Your goal ▸ Copy every one of the rows below word for word, without adding anything. Leave the pictures out of your copy.

Material to process ▸
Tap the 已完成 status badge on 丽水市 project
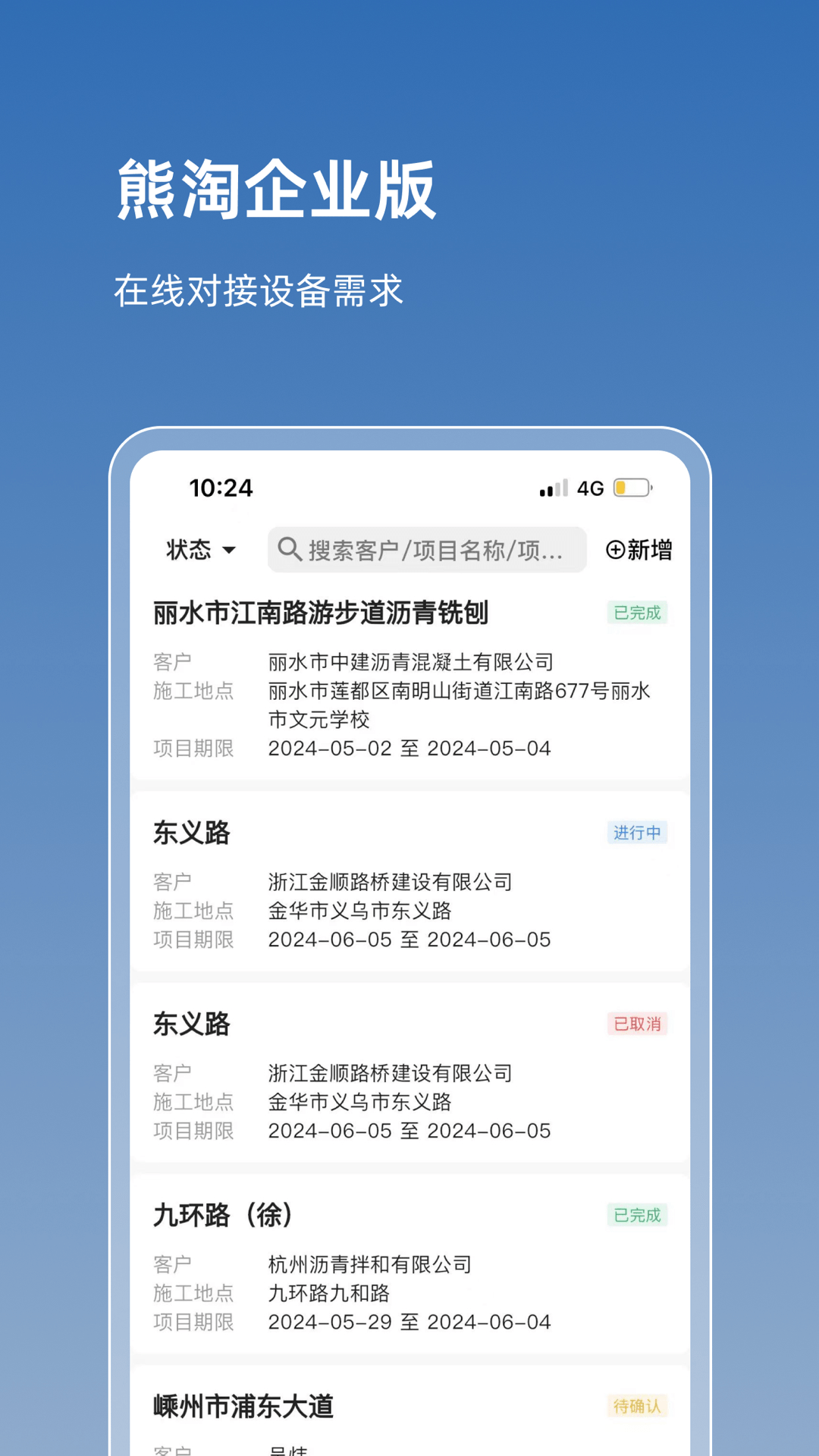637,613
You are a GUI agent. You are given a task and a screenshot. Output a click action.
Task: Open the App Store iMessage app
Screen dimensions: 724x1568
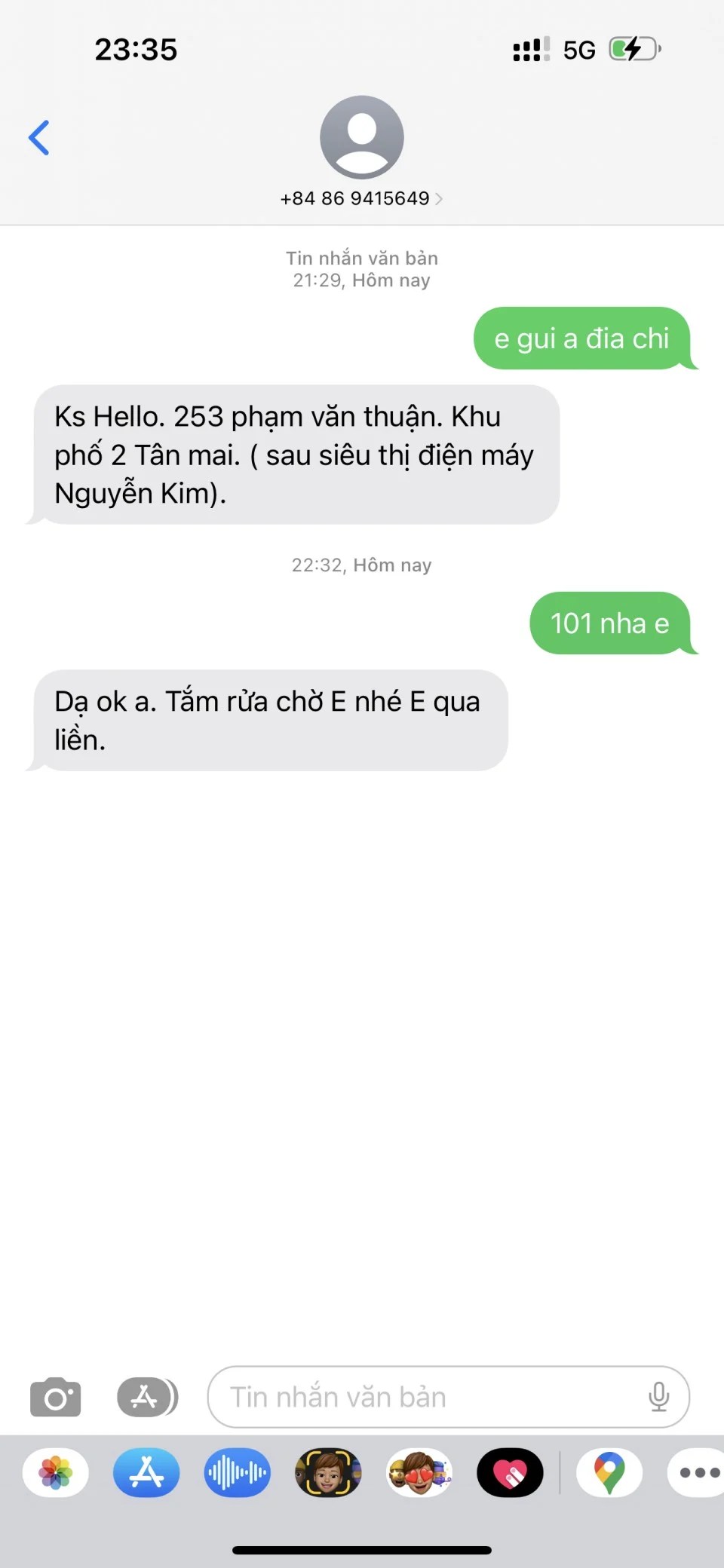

Completed exercise ▸
Tap the 已完成 status badge on 丽水市 project
637,613
You are a GUI agent. You are given a task and a screenshot. Output a click action.
Task: Open the App Store iMessage app
Screen dimensions: 724x1568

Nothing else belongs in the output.